Tim Stevens, executive director of B-PEP, wrote in the letter dated July 11 of his “serious disappointment” that there were only four black men among an 84-person recruit class.
“We’re not talking about who sells you a shirt in Macy’s department store or who sells you a refrigerator at Home Depot,” he said. “When you come to something as sensitive as the awesome power a police officer has … the presence of a diverse workforce is even more important.”
Pittsburgh’s population is about 25% black. The city’s 879-person police department is 13.31% black, according to the bureau’s 2018 statistical report released this month.
The latest recruit class makes the department less diverse, bringing the percentage of black officers to 12.56%. The numbers are an improvement over 2017, when less than 10% of the department was black, according to the 2017 annual report.

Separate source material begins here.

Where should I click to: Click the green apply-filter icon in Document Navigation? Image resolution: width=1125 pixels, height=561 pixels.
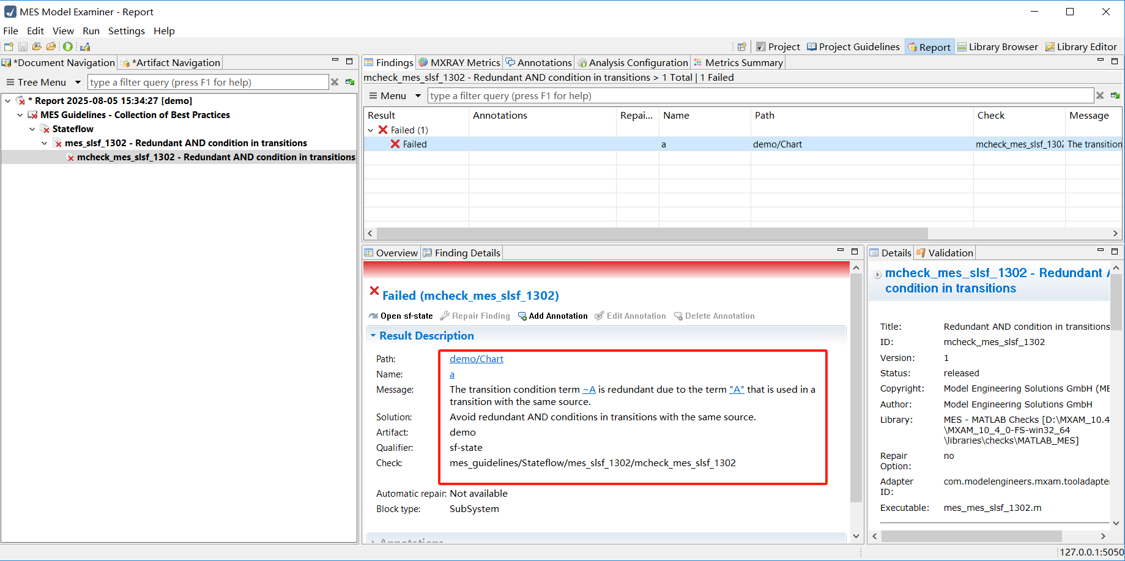[x=350, y=82]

Police Chief Scott Schubert pointed to community outreach efforts within the department, including the Citizens Police Academy, Student Police Academy, a summer camp program and a joint program with Westinghouse High School.
“The bureau wants a more diverse police force,” Schubert said. “Of course, here in Pittsburgh we are facing the same issues and challenges as other major city police departments in terms of recruiting.”
Lack of diversity within the department is not a new problem.
A 1975 federal injunction mandated what would be known as the 1-in-4 rule: For every four police officers hired, they had to include a white man, a white woman, a black man and a black woman.
The mandate came after the judge found that in 1974 African-Americans made up 17% of the city’s labor force but less than 6% of the police force. The judge found a four-year period in which no black officers were hired and, at the time of the injunction, a woman had not been hired in five years.
The injunction was dissolved in 1991.
The city in 2015 settled a three-year lawsuit filed by the ACLU in which five black plaintiffs alleged discriminatory hiring practices by the bureau. City officials denied the allegations though at the time acknowledged “that the hiring practices need to be updated and improved.”
City officials at the time touted new recruitment efforts they implemented after the settlement, including a dedicated recruitment website, a mentorship program and information sessions throughout the city.
Tim McNulty, spokesman for Mayor Bill Peduto’s office, said there has been an increased focus on using the internet and social media to reach as many potential applicants as possible, recruiters appear at job fairs across the city.
“Despite these efforts, it is clear the numbers of minority recruits are not in line with the makeup of the city as they should be, and more needs to be done,” McNulty said.
Stevens applauded those recent efforts, noting that he’s attended previous recruit graduations at which African-Americans and other people of color made up more than 18% of the class.
“To drop to this percentage is a setback,” he said. “You can’t call it anything less than a setback.”